TASK DETAILS: Copy each line of the material below word for word, with nothing changed.

(Word and element pointing entries)
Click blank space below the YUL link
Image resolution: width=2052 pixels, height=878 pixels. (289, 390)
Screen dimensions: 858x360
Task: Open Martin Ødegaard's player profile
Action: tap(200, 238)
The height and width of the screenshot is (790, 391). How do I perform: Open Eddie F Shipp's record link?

EXERCISE RESULT:
Click blank space below the YUL link
Image resolution: width=2052 pixels, height=878 pixels. (289, 390)
Screen dimensions: 858x360
Task: Open Martin Ødegaard's player profile
Action: tap(200, 238)
The height and width of the screenshot is (790, 391). How do I perform: Open Eddie F Shipp's record link?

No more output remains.